> Records for this exercise
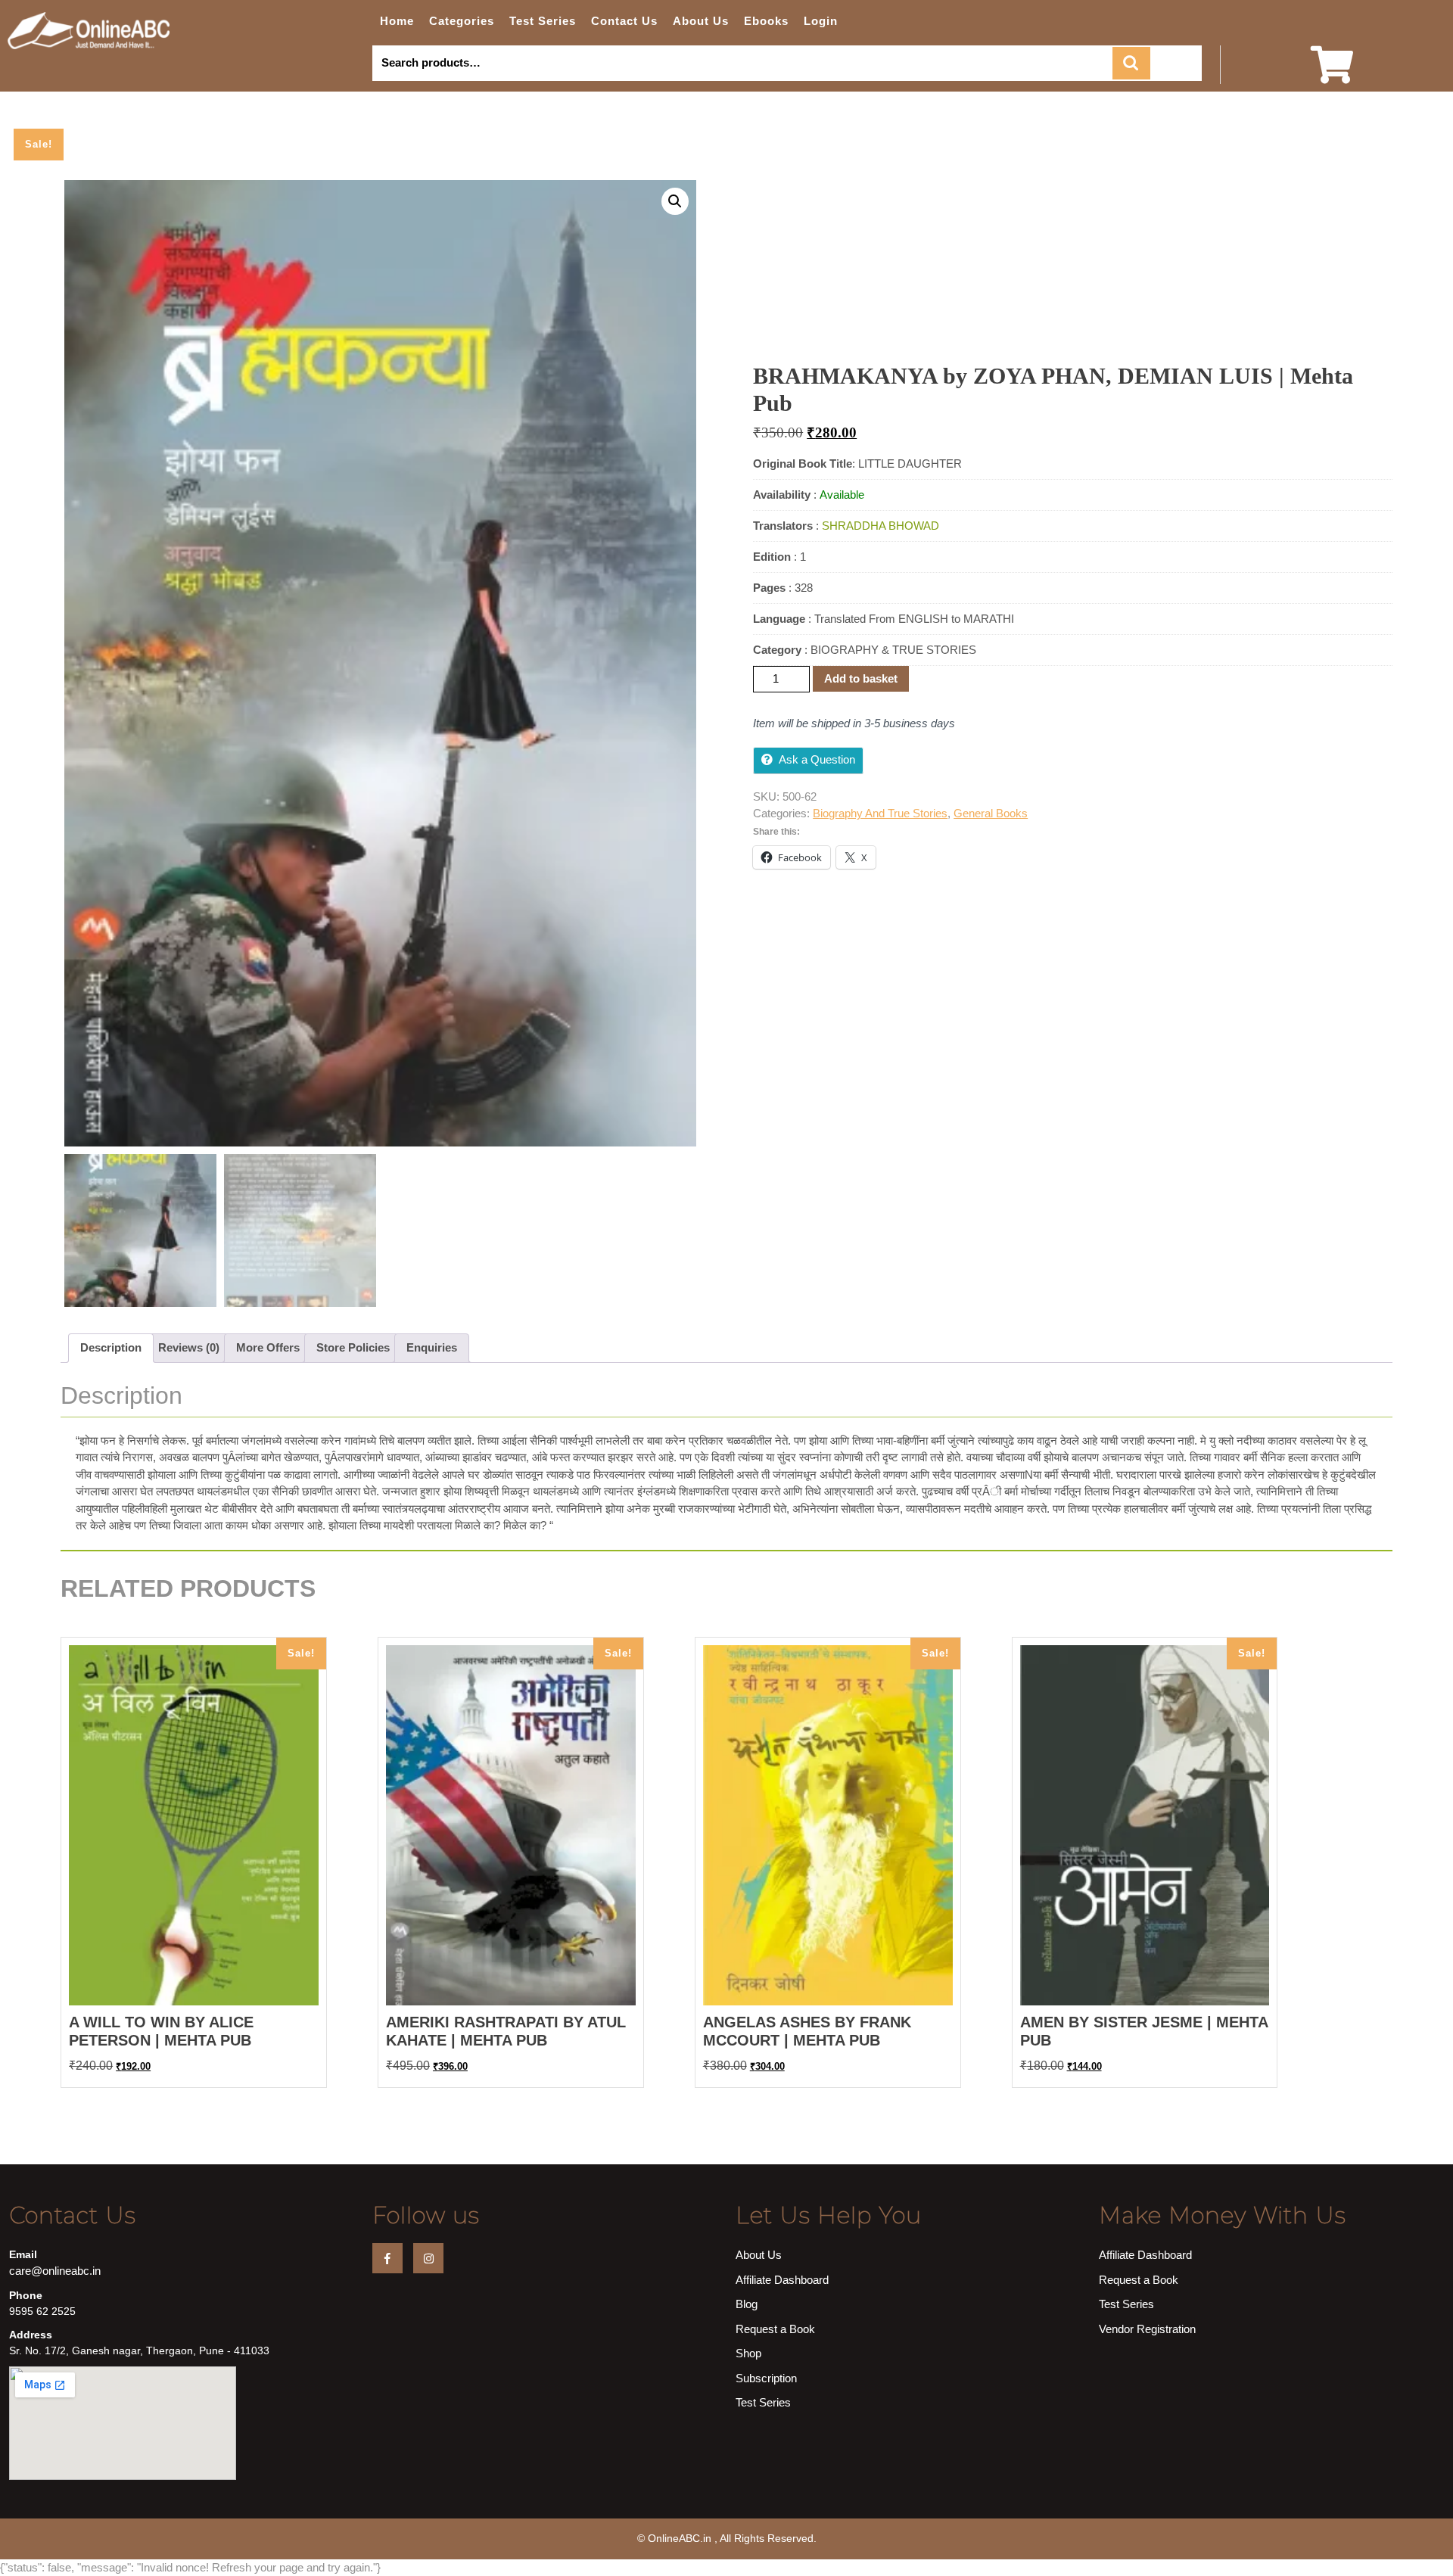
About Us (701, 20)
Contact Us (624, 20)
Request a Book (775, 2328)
...
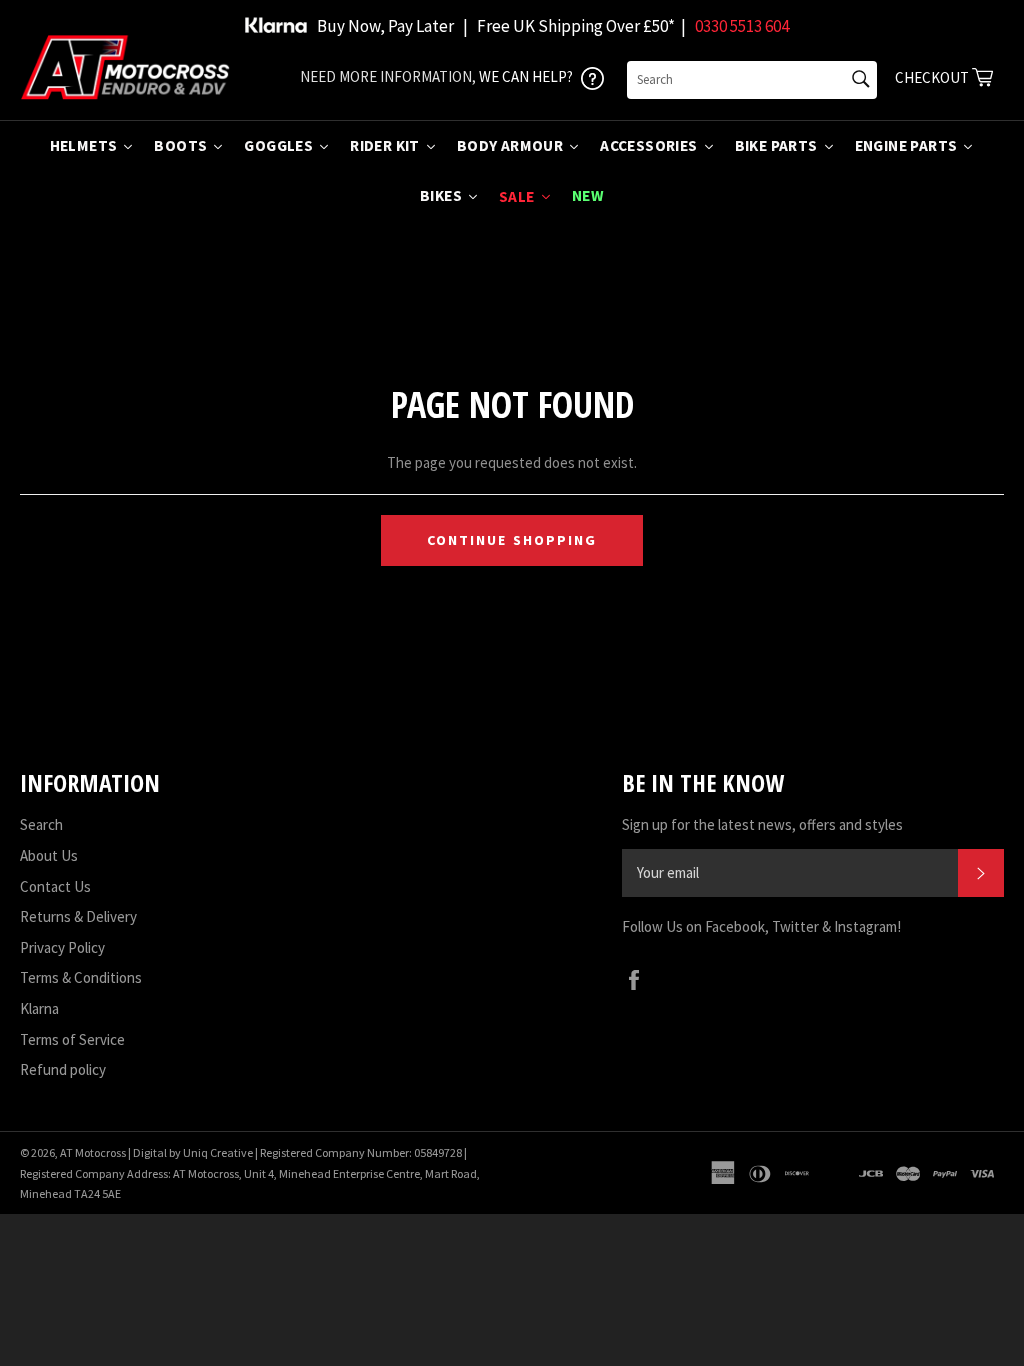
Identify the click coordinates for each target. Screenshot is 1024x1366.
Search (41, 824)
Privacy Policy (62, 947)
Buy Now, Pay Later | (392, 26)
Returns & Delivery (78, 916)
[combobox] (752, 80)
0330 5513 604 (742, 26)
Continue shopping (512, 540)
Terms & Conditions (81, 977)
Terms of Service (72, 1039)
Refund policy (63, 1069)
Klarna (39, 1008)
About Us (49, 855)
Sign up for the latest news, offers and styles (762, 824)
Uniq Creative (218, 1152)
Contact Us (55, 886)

> Task
Referring to the material above, set down exactly the lines between the line with "Continue shopping (512, 540)" and the line with "Contact Us (55, 886)", inclusive, and no other lines.

> Solution below
Continue shopping (512, 540)
Terms & Conditions (81, 977)
Terms of Service (72, 1039)
Refund policy (63, 1069)
Klarna (39, 1008)
About Us (49, 855)
Sign up for the latest news, offers and styles (762, 824)
Uniq Creative (218, 1152)
Contact Us (55, 886)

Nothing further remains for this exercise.